What to produce: Your task is to retype, exactly and without pictures, the line holding "Image resolution: width=794" and each line that follows it to the end of the entries.

Data items:
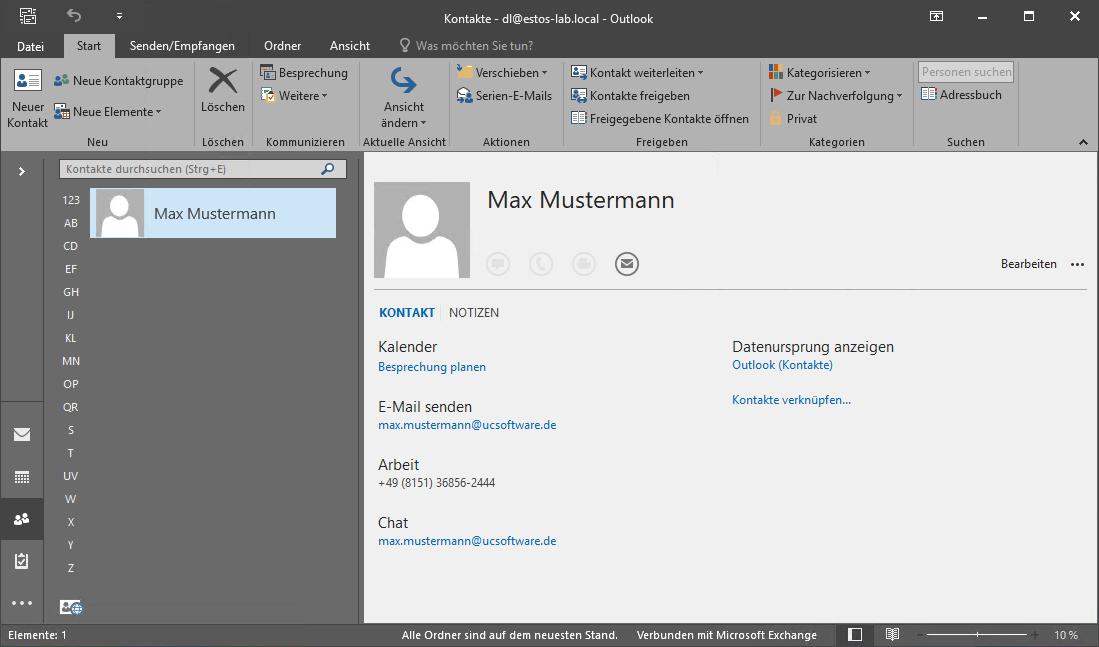The image size is (1099, 647).
Task: Expand the folder pane with the arrow
Action: 22,172
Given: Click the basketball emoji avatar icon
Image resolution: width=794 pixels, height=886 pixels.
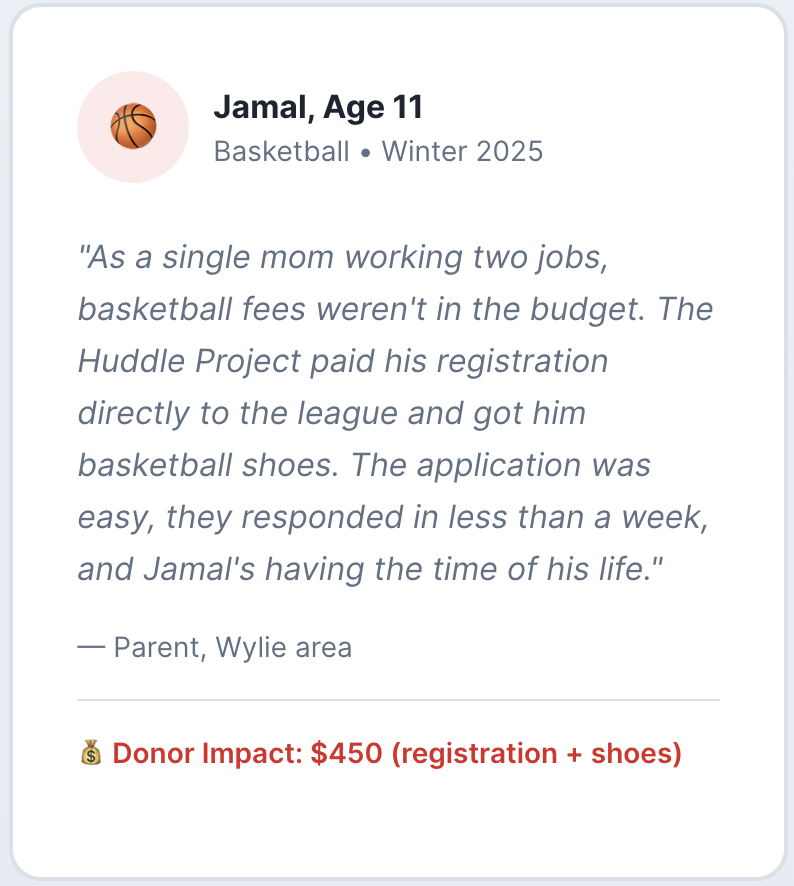Looking at the screenshot, I should pyautogui.click(x=133, y=127).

Response area:
Image resolution: width=794 pixels, height=886 pixels.
Looking at the screenshot, I should pyautogui.click(x=133, y=127).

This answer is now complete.